Instructions to follow: Output only the lines below that start at the line containing "Uncheck Empty recycle bin option" and end at the line containing "Go to the Covered Calls tab", with both ends kept.

(Supplied records)

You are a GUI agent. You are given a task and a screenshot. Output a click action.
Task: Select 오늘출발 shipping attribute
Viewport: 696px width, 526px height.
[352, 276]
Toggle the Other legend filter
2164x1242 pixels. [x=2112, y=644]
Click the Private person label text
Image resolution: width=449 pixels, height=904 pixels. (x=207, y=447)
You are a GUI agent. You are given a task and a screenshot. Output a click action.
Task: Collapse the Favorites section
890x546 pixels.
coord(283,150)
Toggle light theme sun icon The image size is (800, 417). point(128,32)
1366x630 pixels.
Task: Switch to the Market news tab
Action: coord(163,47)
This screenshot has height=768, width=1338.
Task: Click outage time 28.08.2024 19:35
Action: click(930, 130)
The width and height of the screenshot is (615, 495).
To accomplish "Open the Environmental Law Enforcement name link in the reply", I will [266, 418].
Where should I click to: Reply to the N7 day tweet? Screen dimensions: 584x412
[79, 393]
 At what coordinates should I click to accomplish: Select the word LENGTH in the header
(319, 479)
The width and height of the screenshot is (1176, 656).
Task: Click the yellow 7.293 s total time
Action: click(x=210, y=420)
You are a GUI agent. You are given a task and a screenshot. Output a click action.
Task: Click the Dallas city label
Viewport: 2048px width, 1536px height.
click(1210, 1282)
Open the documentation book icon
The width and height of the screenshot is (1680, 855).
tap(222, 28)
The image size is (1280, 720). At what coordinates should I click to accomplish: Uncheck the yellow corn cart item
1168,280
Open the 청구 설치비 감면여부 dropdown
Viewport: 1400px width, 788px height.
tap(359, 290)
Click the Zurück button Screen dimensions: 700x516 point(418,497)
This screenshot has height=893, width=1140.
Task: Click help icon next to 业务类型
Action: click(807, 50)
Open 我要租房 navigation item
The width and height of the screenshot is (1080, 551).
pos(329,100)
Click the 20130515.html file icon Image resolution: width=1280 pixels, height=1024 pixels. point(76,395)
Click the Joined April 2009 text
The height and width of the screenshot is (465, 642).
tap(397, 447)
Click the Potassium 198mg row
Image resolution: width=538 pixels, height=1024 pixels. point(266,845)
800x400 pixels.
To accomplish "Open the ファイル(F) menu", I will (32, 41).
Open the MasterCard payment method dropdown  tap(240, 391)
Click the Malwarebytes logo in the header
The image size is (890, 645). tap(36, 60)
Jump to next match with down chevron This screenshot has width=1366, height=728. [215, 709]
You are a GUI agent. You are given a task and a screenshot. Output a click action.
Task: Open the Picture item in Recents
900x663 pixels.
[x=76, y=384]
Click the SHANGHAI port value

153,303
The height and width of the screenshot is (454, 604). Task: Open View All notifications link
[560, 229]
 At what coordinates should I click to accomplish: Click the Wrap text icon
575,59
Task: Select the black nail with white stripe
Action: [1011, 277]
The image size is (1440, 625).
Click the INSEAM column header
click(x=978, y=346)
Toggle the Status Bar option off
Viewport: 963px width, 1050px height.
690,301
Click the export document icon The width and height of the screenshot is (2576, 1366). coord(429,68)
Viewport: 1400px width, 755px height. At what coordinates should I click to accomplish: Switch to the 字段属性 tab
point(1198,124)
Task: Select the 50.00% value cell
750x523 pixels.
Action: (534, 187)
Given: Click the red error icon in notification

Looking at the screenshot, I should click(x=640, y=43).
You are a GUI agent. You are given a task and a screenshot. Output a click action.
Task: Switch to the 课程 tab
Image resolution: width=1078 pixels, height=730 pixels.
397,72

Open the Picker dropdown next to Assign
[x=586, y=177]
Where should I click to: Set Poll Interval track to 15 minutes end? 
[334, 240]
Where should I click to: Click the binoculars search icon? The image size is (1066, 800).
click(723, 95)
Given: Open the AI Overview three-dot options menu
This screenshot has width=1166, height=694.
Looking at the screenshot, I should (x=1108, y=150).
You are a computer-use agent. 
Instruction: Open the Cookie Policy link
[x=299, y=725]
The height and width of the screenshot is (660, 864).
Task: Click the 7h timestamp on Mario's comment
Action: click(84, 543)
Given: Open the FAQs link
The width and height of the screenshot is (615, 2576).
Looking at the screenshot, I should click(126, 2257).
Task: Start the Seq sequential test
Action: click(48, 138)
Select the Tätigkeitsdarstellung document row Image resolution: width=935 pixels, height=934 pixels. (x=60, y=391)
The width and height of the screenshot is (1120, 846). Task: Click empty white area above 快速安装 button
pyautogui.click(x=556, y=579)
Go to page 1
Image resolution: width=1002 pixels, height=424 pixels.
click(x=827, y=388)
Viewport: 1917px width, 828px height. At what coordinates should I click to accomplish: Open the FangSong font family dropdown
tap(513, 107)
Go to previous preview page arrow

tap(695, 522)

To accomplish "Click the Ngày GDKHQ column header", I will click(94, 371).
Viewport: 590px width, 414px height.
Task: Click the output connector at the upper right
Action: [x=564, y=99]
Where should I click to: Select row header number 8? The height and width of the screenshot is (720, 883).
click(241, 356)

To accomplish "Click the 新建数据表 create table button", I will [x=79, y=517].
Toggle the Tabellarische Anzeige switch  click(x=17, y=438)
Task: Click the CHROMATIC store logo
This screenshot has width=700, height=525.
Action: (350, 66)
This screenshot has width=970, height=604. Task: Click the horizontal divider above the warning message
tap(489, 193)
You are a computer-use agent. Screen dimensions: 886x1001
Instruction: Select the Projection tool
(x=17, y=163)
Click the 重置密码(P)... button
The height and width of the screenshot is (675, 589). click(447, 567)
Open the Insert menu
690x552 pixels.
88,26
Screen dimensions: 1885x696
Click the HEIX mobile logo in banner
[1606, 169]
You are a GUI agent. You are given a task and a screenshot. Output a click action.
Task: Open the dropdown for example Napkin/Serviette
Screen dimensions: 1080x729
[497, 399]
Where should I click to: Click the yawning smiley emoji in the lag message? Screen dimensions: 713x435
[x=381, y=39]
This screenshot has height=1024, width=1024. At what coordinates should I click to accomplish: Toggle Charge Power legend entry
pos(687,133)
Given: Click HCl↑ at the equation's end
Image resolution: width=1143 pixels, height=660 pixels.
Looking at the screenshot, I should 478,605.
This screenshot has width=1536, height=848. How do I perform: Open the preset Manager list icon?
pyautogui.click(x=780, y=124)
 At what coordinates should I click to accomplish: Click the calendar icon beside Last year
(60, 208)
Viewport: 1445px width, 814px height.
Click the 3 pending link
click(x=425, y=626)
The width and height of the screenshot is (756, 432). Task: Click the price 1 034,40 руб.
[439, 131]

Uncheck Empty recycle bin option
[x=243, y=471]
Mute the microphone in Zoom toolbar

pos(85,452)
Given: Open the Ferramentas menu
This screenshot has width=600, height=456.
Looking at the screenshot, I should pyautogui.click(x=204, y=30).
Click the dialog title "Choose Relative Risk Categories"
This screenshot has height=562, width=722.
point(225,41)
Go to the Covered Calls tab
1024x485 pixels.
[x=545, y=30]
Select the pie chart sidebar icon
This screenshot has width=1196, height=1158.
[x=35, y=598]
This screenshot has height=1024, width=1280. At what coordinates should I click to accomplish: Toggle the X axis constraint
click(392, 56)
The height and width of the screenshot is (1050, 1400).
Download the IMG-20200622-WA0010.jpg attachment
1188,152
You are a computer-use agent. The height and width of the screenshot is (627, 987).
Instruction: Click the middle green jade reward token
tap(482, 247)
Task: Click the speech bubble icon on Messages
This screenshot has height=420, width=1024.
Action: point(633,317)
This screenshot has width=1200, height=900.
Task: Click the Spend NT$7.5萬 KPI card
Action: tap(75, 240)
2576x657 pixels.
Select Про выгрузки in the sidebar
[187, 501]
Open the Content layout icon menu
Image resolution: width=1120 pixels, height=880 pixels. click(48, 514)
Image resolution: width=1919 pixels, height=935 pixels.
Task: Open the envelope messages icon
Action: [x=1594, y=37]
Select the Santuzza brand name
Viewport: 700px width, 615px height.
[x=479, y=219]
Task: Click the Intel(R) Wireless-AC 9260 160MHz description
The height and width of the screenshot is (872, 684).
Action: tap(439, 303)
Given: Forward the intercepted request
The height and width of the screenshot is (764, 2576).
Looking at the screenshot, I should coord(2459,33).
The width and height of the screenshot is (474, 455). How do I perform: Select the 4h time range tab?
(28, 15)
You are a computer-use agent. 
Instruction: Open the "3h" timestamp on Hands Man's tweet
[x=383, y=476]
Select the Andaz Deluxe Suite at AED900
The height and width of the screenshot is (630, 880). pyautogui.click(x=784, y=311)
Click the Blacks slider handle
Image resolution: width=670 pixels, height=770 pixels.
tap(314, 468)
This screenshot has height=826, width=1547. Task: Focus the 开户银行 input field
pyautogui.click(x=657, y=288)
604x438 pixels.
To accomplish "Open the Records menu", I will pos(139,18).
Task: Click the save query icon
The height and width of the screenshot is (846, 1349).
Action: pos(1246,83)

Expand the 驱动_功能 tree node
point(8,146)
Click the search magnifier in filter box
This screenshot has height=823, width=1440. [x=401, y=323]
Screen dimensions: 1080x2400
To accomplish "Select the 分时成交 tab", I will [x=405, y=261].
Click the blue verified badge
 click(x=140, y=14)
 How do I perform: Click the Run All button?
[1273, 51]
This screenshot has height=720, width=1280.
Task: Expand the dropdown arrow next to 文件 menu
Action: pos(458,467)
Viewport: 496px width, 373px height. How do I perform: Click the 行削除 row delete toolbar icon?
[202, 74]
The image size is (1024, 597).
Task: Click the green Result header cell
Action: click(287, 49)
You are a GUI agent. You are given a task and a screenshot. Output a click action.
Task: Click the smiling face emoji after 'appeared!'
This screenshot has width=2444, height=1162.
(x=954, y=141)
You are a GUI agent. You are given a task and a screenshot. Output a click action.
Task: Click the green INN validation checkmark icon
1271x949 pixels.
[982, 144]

(End Supplied records)

Exercise solution:
Uncheck Empty recycle bin option
[x=243, y=471]
Mute the microphone in Zoom toolbar

pos(85,452)
Given: Open the Ferramentas menu
This screenshot has width=600, height=456.
Looking at the screenshot, I should pyautogui.click(x=204, y=30).
Click the dialog title "Choose Relative Risk Categories"
This screenshot has height=562, width=722.
point(225,41)
Go to the Covered Calls tab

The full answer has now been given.